→ **About this exercise**: In full and without alteration, write out the records.

→ **Record excerpts**:

==============================

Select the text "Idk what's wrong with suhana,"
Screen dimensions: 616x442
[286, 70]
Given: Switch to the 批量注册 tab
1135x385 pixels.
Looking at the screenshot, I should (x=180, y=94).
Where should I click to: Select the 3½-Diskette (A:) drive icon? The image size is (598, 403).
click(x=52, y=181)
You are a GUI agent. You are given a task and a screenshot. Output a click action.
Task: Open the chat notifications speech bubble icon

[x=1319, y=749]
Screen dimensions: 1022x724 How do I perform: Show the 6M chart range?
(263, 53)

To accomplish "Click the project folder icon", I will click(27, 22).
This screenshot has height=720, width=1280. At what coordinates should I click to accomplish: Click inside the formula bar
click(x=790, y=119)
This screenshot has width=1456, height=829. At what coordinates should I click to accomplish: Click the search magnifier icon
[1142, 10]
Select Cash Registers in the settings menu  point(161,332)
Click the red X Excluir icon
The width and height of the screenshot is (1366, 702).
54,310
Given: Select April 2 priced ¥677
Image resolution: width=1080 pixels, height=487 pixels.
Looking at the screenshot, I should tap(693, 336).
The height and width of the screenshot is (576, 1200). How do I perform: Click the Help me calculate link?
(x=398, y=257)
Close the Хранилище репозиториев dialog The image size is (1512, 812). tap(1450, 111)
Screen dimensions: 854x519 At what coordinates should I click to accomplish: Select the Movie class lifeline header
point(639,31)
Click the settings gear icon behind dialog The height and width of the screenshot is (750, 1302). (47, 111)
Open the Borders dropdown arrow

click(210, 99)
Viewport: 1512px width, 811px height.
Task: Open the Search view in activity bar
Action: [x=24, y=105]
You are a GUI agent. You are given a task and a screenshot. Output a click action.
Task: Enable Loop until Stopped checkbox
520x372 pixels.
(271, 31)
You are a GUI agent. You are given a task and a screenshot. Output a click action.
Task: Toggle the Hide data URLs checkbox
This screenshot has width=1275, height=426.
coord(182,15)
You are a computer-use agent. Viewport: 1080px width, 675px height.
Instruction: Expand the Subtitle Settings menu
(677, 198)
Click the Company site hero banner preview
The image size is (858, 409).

==============================

→ **Task response**:
Select the text "Idk what's wrong with suhana,"
Screen dimensions: 616x442
[286, 70]
Given: Switch to the 批量注册 tab
1135x385 pixels.
Looking at the screenshot, I should (x=180, y=94).
Where should I click to: Select the 3½-Diskette (A:) drive icon? The image size is (598, 403).
click(x=52, y=181)
You are a GUI agent. You are given a task and a screenshot. Output a click action.
Task: Open the chat notifications speech bubble icon

[x=1319, y=749]
Screen dimensions: 1022x724 How do I perform: Show the 6M chart range?
(263, 53)

To accomplish "Click the project folder icon", I will click(27, 22).
This screenshot has height=720, width=1280. At what coordinates should I click to accomplish: Click inside the formula bar
click(x=790, y=119)
This screenshot has width=1456, height=829. At what coordinates should I click to accomplish: Click the search magnifier icon
[1142, 10]
Select Cash Registers in the settings menu  point(161,332)
Click the red X Excluir icon
The width and height of the screenshot is (1366, 702).
54,310
Given: Select April 2 priced ¥677
Image resolution: width=1080 pixels, height=487 pixels.
Looking at the screenshot, I should tap(693, 336).
The height and width of the screenshot is (576, 1200). How do I perform: Click the Help me calculate link?
(x=398, y=257)
Close the Хранилище репозиториев dialog The image size is (1512, 812). tap(1450, 111)
Screen dimensions: 854x519 At what coordinates should I click to accomplish: Select the Movie class lifeline header
point(639,31)
Click the settings gear icon behind dialog The height and width of the screenshot is (750, 1302). (47, 111)
Open the Borders dropdown arrow

click(210, 99)
Viewport: 1512px width, 811px height.
Task: Open the Search view in activity bar
Action: [x=24, y=105]
You are a GUI agent. You are given a task and a screenshot. Output a click action.
Task: Enable Loop until Stopped checkbox
520x372 pixels.
(271, 31)
You are a GUI agent. You are given a task and a screenshot. Output a click action.
Task: Toggle the Hide data URLs checkbox
This screenshot has width=1275, height=426.
coord(182,15)
You are a computer-use agent. Viewport: 1080px width, 675px height.
Instruction: Expand the Subtitle Settings menu
(677, 198)
Click the Company site hero banner preview
The image size is (858, 409).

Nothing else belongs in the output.